Batıl akit, mülkiyeti nakil fonksiyonunu
üstlenemediği için tarafların mal varlıklarında bir
değişiklik olmaz: yani, mebî satıcının, semen de
müşterinin mülkiyetinde kalmaya devam eder. Bu itibarla batıl
akit icra edilmiş bile olsa, taraflar verdiklerini isteme ve alma
hakkına sahiptirler.

Batıl akit hiç bir hüküm ifade etmez. Hukuk
nazarında yok hükmünde sayıldığı için,
sonradan verilen "icazet" ile ya da butlan sebebinin sonradan
giderilmesiyle sahih hale gelmez. Taraflar, bu akdin sonuç doğurmasını
istiyorlarsa onu şartlarına uygun olarak yeniden yapmak (tecdîd)
durumundadırlar. Batıl akit zaman aşımına da tabi
değildir.
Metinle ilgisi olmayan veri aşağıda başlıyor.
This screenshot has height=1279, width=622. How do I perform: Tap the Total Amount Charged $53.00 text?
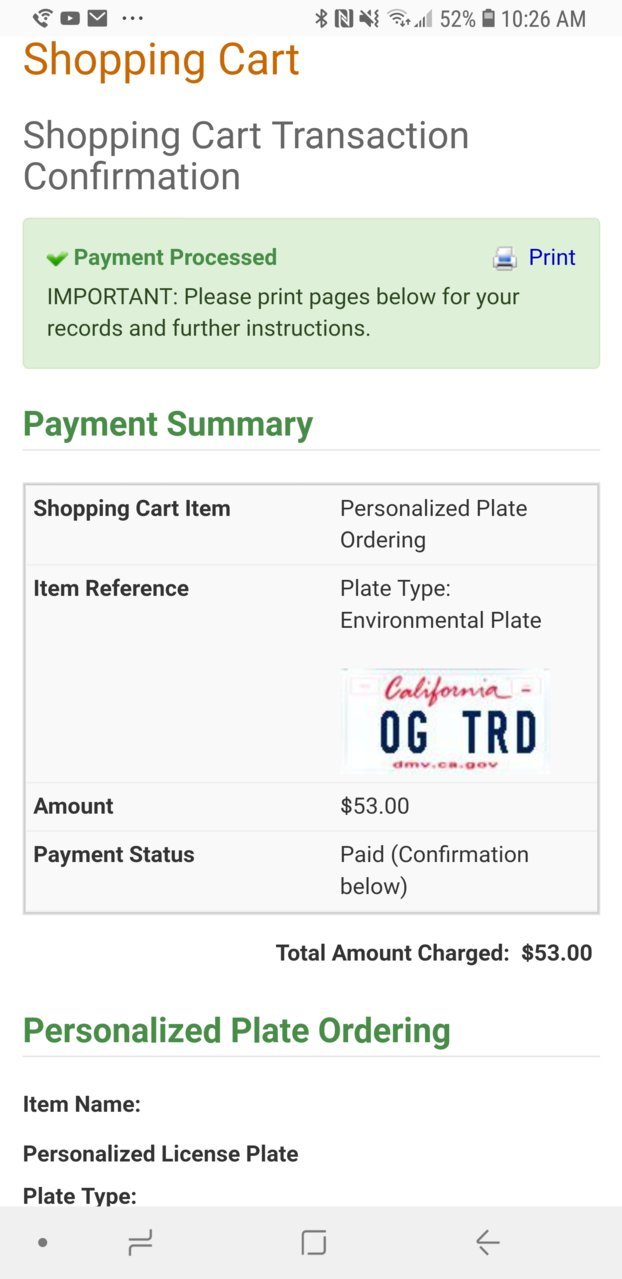[434, 953]
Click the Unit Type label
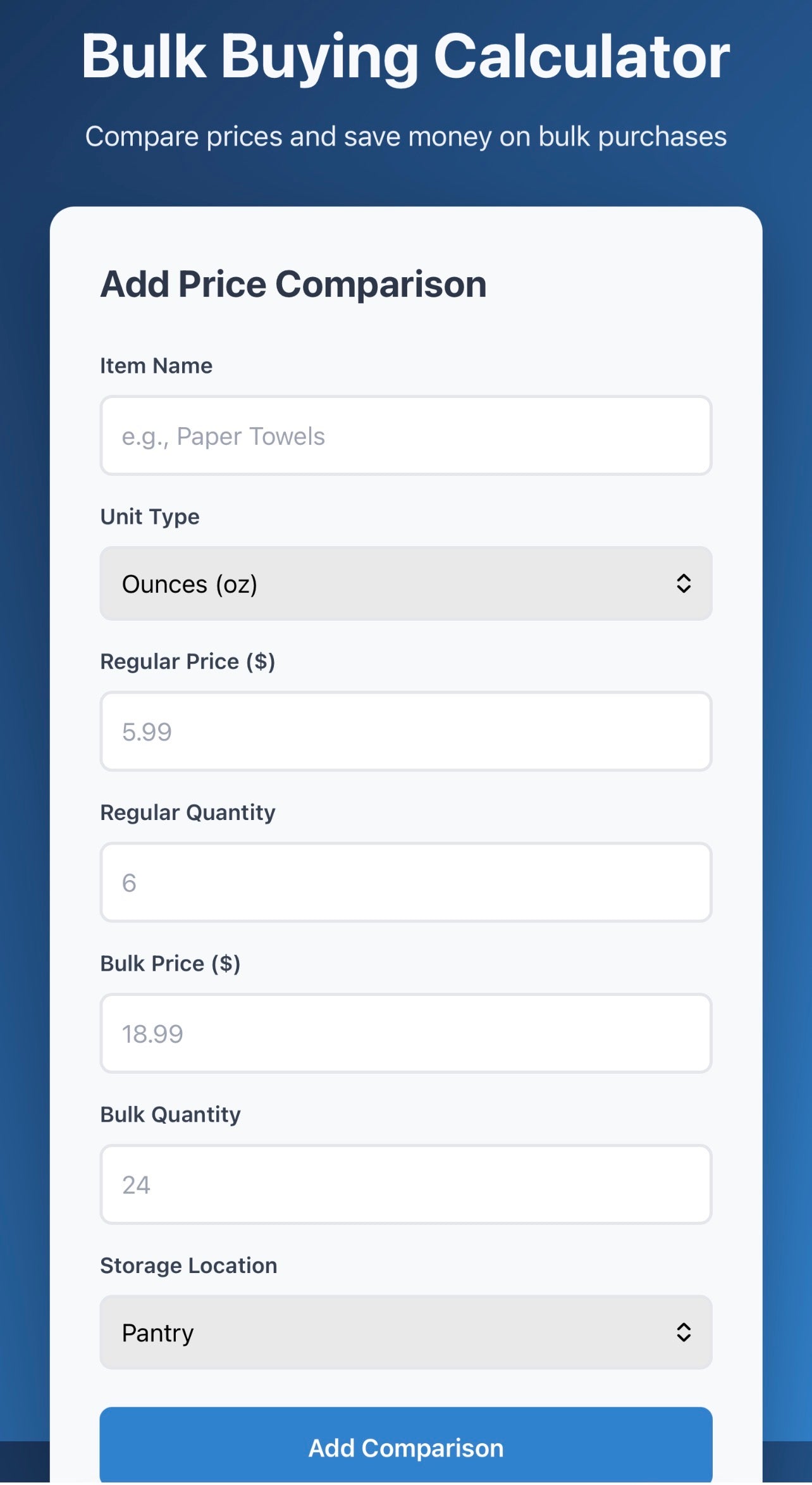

Batıl akitler kendiliğinden hükümsüz olduklarından
ayrıca iptal davası açmaya gerek yoktur. Ancak, bazı
durumlarda bir tesbit davası açılabilir. Butlan, bir anlamda,
genel yararı koruma amacı güttüğünden, gerektiğinde
maslahatı olan herkes butlanı ileri sürebilir.

Batıl akit hiç bir hukuki sonuç doğurmamakla
birlikte, bazı istisnai durumlarda, hukuki varlık
kazanmış bir işlem olarak değil de, maddî bir vakıa
olarak sonuç doğurabilir. Meselâ, batıl bir evlenme akdine
miras, cinsî ilişkinin helâlliği gibi aslî hükümlerin
hiçbirisi terettüp etmez. Ancak, batıl bir evlenme akdinde cinsî
birleşme (duhul) vukua gelmişse, bu fiilî durumun bir sonucu
olarak, kadın mehire hak kazanır ve iddet beklemesi gerekir.
Çocuğun nesebi sabit olur.

Batıl akde istinaden ve satıcının
izniyle kabzedilen mebün, müşterinin elinde helâk olması
durumunda ortaya çıkan tazmin problemi de bu çerçevede ele alınabilir.
Bu konuda Hanefi doktrinde iki görüş vardır. Bir görüşe
göre, mebi' bu durumda müşterinin elinde "emanet" hükmünde
olup, müşterinin kusur ve aşırılığı
olmaksızın helâk olmuşsa tazmin gerekmez. Mecelle de bu görüşü
almıştır. (Mecelle, md. 370). Diğer görüşe göre
ise, müşteri her halukârda mebii tazmin etmek durumundadır.
(el-Kâsâni Alâuddin Ebu Bekr b. Mes'ûd (b. 587/1191),
Bedâiu's-Sanayi', Kahire 1910, V, 305)

İslâm hukukçuları, bölünme imkânı
bulunan batıl akdin, sahih kısmını korumak
amacıyla, bölünebileceğini genelde kural olarak kabul
etmişlerdir. Bunun gibi, başka bir akdin unsurlarını
kendinde bulunduran batıl akdin, bazı özel şartlarla o
akde dönüşebileceğinin de bazı örnekleri vardır.

Batıl akde bazı istisnaî ve ârızî
sonuçların yüklenmesi, hukukî işlemlerdeki istikrarı
sağlama yanında, karşı tarafın veya üçüncü
şahısların hukukunu koruma amacına da yöneliktir.